-- START OF Material --
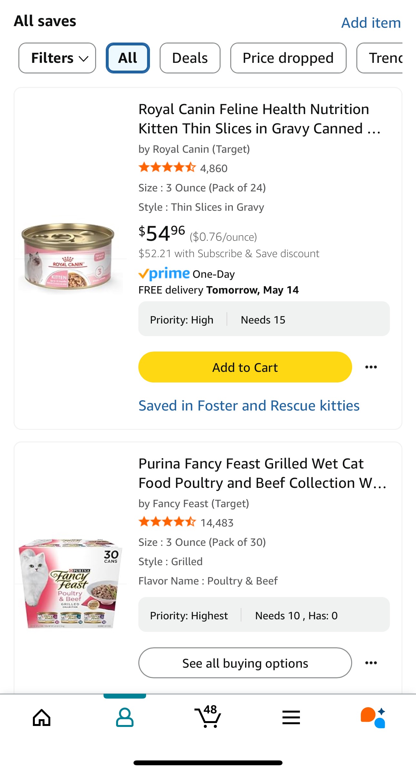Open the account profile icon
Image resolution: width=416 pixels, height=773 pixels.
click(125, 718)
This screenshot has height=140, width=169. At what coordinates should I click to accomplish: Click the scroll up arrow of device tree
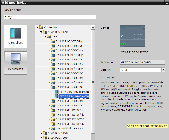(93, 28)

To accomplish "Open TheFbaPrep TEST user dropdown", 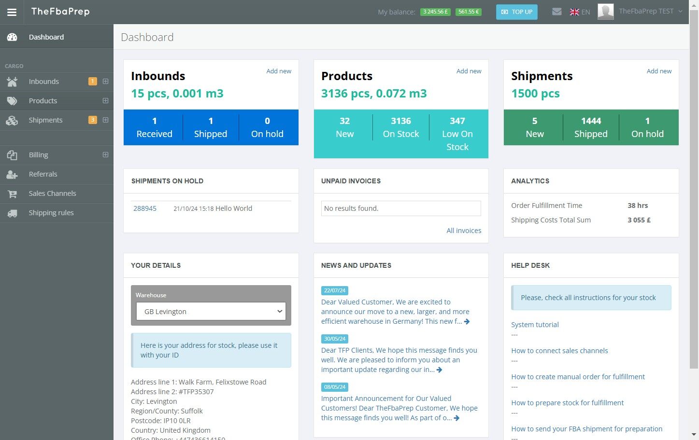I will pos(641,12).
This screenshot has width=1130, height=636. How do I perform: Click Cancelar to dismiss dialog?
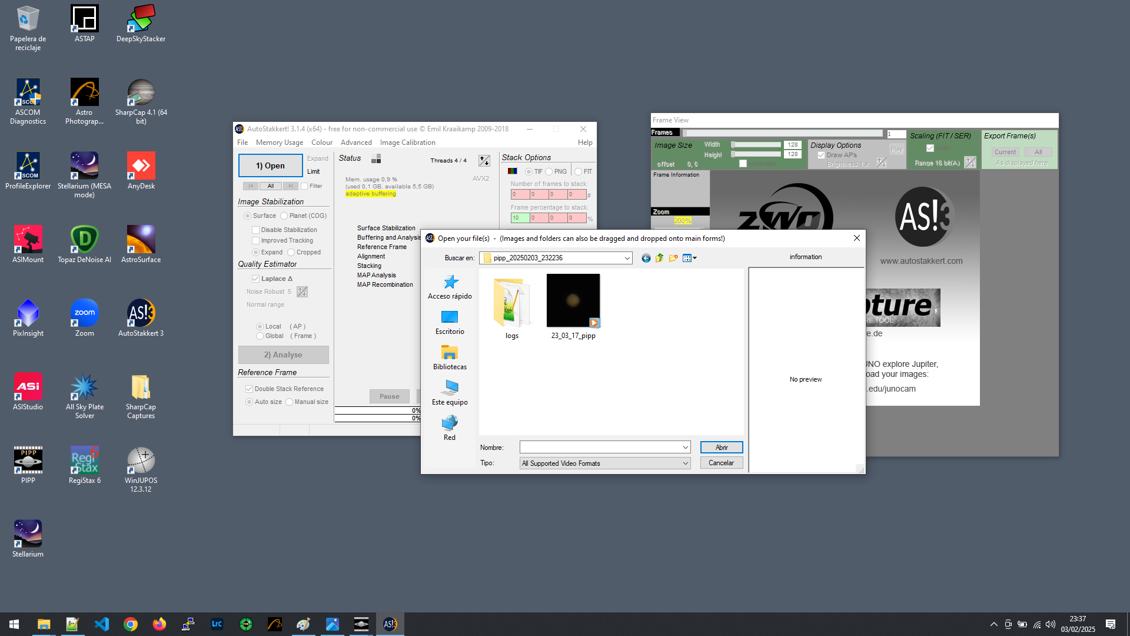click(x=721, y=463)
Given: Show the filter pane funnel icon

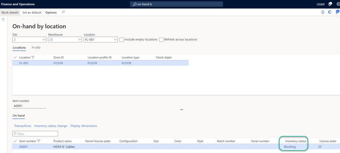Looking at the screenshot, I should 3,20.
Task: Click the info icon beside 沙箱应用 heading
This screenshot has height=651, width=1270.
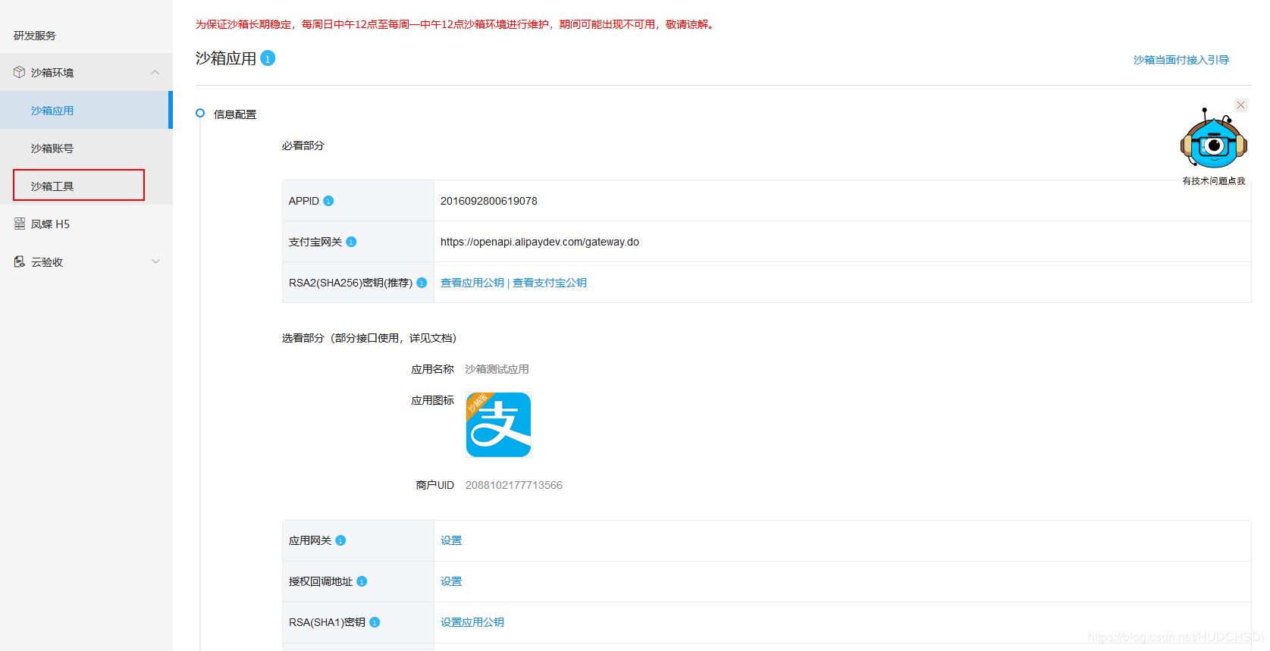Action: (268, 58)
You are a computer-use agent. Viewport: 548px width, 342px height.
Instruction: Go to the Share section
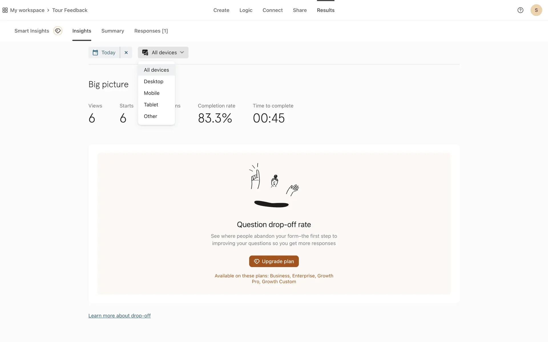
-- END OF Material --
**Exercise directions**
Convert the lines of the listing above into a JSON list of strings, one string per line and no blank lines, starting with the line that contains "Given: Show the filter pane funnel icon" and going on through the end of the listing. Leave the pictures out of the answer.

**In response**
[
  "Given: Show the filter pane funnel icon",
  "Looking at the screenshot, I should 3,20.",
  "Task: Click the info icon beside 沙箱应用 heading",
  "This screenshot has height=651, width=1270.",
  "Action: (268, 58)",
  "You are a computer-use agent. Viewport: 548px width, 342px height.",
  "Instruction: Go to the Share section"
]